I looked around, and I couldn't find any message boards for people who are now LDS who were Catholics, or Methodists, etc.


Clearly you didn't look very hard. What were you planning to do if you found one? Tell those people how deceived they are, too? How they were too lazy, or didn't pay attention, or must not have understood, or must have been offended, or must have sinned? Or would you just be respectful that they'd chosen a different path?

There don't seem to be any LDS converts whining about their former church memberships. Could you venture a guess why?


I beg to differ. I've heard many such occurrences from LDS pulpits. Your mileage might vary.

the road to hana wrote:A big Huh? here.

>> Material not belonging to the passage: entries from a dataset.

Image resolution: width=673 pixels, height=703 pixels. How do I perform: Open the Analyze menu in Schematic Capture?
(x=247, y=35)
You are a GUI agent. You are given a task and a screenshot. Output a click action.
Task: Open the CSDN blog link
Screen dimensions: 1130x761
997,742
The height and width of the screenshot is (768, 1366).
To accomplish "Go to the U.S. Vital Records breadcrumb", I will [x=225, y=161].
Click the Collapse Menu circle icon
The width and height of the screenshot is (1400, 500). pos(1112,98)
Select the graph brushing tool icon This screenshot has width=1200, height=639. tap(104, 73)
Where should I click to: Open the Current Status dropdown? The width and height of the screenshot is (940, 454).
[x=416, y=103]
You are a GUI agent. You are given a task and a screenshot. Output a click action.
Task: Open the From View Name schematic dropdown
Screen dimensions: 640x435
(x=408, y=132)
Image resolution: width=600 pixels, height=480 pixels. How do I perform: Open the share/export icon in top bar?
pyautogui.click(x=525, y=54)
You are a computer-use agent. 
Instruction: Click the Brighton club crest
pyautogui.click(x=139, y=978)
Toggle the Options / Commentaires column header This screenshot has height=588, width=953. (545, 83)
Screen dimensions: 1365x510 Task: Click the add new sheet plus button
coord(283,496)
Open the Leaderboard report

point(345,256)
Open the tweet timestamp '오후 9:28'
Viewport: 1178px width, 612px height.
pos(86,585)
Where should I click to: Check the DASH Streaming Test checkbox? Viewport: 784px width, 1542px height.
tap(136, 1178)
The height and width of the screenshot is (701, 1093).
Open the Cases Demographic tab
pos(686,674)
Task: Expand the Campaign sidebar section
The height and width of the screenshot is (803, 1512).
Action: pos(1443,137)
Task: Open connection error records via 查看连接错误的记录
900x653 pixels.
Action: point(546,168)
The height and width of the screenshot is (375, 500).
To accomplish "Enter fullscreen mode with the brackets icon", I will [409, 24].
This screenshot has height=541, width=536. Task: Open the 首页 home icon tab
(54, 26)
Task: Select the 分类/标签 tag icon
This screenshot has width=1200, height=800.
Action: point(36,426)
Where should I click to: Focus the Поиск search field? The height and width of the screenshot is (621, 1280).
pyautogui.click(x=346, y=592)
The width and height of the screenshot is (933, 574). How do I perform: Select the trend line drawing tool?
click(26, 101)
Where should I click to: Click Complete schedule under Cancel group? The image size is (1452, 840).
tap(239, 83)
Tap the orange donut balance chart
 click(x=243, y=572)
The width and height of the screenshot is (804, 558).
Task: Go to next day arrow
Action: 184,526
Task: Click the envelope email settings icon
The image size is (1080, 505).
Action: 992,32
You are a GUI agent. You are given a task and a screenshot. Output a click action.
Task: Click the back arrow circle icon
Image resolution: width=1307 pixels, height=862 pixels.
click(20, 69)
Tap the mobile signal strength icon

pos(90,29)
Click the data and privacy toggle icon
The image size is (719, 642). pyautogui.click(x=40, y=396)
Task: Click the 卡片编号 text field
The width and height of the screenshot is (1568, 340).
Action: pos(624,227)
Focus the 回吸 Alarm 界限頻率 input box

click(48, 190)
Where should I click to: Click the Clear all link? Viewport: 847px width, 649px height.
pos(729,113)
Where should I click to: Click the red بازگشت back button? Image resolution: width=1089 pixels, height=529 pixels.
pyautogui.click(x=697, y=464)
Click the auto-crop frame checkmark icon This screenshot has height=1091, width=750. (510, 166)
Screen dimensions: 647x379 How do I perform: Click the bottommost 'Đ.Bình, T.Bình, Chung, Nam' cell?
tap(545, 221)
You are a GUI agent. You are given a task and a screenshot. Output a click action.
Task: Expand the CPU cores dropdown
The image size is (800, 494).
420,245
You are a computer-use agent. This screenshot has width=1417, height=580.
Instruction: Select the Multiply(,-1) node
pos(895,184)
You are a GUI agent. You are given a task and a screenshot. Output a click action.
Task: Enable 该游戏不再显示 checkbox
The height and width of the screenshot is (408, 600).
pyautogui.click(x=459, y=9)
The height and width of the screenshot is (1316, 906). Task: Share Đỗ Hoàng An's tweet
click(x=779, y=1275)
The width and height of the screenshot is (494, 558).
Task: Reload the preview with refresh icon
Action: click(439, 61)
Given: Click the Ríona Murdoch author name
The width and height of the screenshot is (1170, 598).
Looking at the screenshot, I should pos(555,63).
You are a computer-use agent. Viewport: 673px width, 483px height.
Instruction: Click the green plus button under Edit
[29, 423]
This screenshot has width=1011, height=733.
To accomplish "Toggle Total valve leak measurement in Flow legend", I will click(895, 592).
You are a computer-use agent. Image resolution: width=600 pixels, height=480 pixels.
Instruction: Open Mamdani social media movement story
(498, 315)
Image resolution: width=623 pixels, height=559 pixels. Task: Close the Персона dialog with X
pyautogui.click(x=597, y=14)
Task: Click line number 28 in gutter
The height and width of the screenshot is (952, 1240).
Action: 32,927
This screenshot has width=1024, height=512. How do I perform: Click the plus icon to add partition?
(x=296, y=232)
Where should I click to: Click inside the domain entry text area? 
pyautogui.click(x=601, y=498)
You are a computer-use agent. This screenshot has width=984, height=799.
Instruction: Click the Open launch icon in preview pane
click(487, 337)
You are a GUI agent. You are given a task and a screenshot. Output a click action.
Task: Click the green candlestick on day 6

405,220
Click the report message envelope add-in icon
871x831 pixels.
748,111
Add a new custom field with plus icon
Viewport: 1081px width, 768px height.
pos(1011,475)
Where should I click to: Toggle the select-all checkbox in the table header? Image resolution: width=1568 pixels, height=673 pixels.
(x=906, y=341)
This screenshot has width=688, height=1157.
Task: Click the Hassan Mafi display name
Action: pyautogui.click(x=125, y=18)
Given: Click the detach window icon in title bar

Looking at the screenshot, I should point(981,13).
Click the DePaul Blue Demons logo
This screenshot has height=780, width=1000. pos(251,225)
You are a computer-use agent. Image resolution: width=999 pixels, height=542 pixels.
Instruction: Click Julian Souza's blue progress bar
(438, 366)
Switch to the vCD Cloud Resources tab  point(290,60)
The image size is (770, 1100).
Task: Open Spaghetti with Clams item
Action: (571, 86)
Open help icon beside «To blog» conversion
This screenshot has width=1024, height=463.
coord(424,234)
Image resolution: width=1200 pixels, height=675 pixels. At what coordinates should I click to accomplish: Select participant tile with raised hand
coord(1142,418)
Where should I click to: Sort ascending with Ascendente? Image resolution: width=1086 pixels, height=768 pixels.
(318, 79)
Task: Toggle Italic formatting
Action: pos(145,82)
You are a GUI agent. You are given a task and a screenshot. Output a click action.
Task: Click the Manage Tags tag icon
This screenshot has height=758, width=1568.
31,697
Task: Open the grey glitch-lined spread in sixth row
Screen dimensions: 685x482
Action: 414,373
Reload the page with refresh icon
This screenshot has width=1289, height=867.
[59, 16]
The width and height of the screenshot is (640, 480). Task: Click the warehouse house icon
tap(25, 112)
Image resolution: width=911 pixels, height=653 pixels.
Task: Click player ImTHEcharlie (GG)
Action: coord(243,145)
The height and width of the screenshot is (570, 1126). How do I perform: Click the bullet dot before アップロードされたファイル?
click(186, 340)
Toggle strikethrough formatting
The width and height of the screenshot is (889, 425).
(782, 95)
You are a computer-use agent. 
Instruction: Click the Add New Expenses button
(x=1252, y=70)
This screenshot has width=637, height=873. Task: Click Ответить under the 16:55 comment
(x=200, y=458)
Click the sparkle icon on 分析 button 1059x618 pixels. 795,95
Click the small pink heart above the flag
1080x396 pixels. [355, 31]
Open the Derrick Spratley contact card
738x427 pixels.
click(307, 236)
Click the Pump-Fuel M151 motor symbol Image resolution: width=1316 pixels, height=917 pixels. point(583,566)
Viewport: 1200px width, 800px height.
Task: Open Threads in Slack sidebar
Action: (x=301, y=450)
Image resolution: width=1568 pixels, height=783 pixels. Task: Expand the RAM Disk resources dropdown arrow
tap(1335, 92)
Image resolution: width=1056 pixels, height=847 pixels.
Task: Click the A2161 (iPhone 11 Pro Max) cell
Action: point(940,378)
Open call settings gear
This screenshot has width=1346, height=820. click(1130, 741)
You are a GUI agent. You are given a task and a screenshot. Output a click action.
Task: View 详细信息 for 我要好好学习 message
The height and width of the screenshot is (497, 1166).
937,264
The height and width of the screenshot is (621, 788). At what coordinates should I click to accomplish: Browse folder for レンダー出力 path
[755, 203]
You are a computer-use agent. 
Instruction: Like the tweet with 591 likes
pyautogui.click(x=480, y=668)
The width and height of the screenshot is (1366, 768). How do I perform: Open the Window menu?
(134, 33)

Mormons spend plenty of time taking people from other churches and persuading them to leave religions that might have been the faith of their childhood, even the faith of their family, perhaps for generations. Why does the church do this? Why do members of the church do this? Because they feel it is their moral imperative to do so. They will criticize other churches in the process in order to accomplish this goal. Why? Because they believe other churches are false.


The missionaries, and member missionaries don't have printed lessons about how awful any other denomination is. As President Hinckley said, we tell them to bring their truths, and we will add to them. We do not destroy any one else's faith. We try to give them added truth.


Nonsense. Even you know that the Mormon Church is founded on the premise that all other religions are false, and that the church that Jesus Christ established fell away and disappeared from the earth. This is fundamental, and included in lessons taught by missionaries, as well as official LDS print and internet material. Bring what truths and add to them? Infant baptism? Belief in the trinity? It's fundamentally dishonest to suggest such a thing.

the road to hana wrote:Would you use the expression "fall away" for someone who converts to Mormonism? Did they "fall away" from their former faith? Did they commit some unmentionable sin, or were they offended by someone in their former church hierarchy, that opened the door for them to apostasize from their former religion? Or did they realize there was something missing or perhaps incorrect about their former faith that persuaded them to look elsewhere?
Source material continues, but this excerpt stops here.